This is what ICBM crews will do after a missile launch

Blake Stilwell
Jul 25, 2021 11:54 PM PDT
1 minute read
Air Force photo

SUMMARY

Imagine turning the key to start the end of the world with a co-worker you may or may not actually like. That’s the job of U.S. Air Force Intercontinental Ballistic Missile Crews. There’s a good chance that after they launch their missiles, an ene…

Imagine turning the key to start the end of the world with a co-worker you may or may not actually like. That's the job of U.S. Air Force Intercontinental Ballistic Missile Crews. There's a good chance that after they launch their missiles, an enemy nuke will be on its way (if it wasn't already). The rest of their life will basically last another full ten minutes.

And they know it.


Blast Doors: The Illusion of Protection.

 

Of course, the Air Force didn't tell them that. If all went as planned, once their missile was fired away the airmen didn't really have anything else to do. At least officially. They would have had just a few weeks worth of food and water to last them through the coming nuclear war. If they couldn't leave the contained, "protected" area, they would likely die from thirst or lack of air.

If that sounds terrible, remember that the alternative is dying a horrible death on the surface, either from a nuclear fireball or from radiation sickness following the likely nuclear retaliation to come, if it was indeed coming. These troops would have hoped the United States successfully fired off its first-strike capability that the Russians would have no answer for.

We should assume the guy who yelled at the UN with a shoe had an answer for a U.S. first strike.

 

The reality was that the airmen who fired those missiles fully expected to be vaporized by an 800 kiloton nuclear blast sent from Russia with love. Their best estimate was a life span of roughly 10 to 30 minutes before the Soviet nukes hit them. Even in the middle of nowhere heartland of America, the USSR knew exactly where the American ICBM silos were and had a target painted on each one of them. The moment the U.S. launched, there was a good chance the Soviets would also have launched.

The airmen in the protected underground bunker would have been totally vaporized and buried in their workspace, now their concrete tomb. These ICBM sites were only buried some 40 feet underground, which is not enough to protect them from even the mildest of Soviet nuclear missiles.

The effects of a Soviet ICBM on nearby Ellsworth Air Force Base, South Dakota.

 

If the Soviets nuked Ellsworth Air Force Base, S.D. in the 1960s, the largest yield would have been 2.3 Megatons, enough to obliterate the base along with the surrounding area and nearby Rapid City. A surface detonation would have left a sparkling crater that generations later would probably have made a fine national park in the post-apocalyptic United States.

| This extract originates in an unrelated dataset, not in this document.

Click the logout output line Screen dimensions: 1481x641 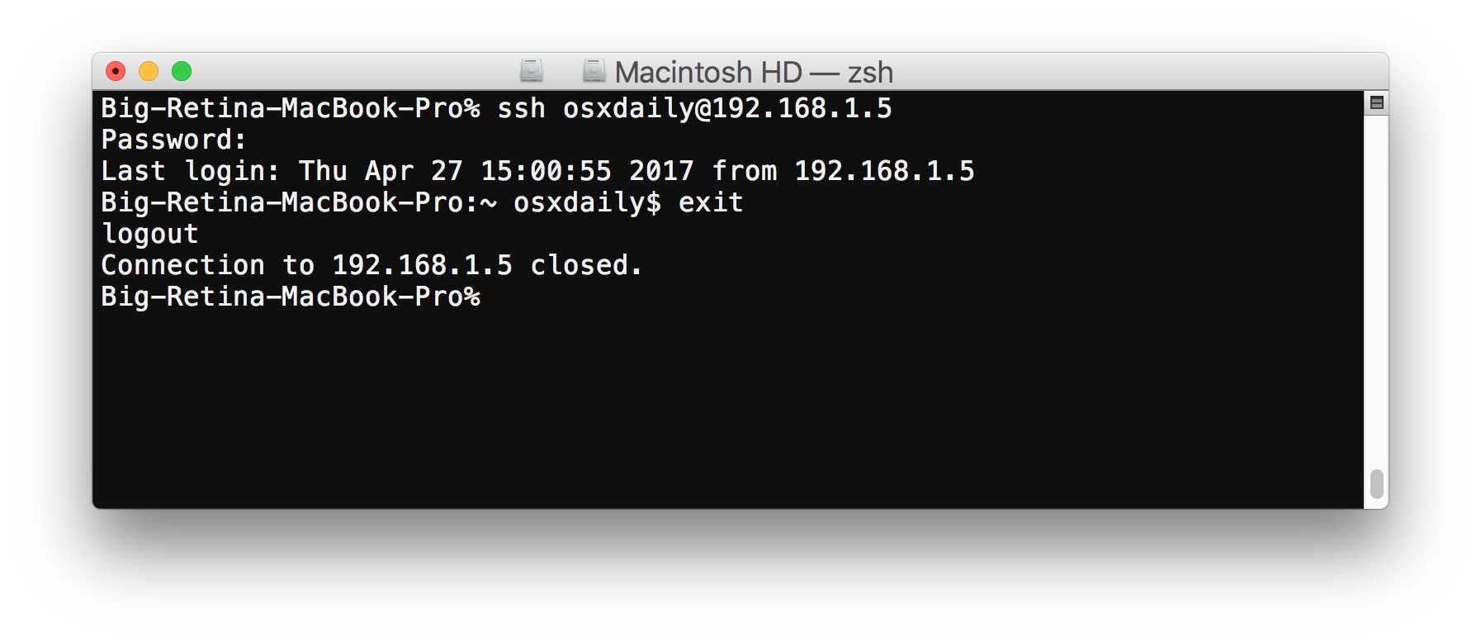tap(149, 234)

Still, according to Air Force training, the crews had a couple weeks worth of food, water, air, and other supplies. Among those supplies were shovels, so that the surviving crews could dig their ways out of the wrecked tunnels and concrete bunkers to take their new roles in whatever the world looked like after a nuclear exchange. No one actually believed this. Air Force ICBM crews during the Cold War believed they were doomed and (hopefully) lived their lives to the fullest.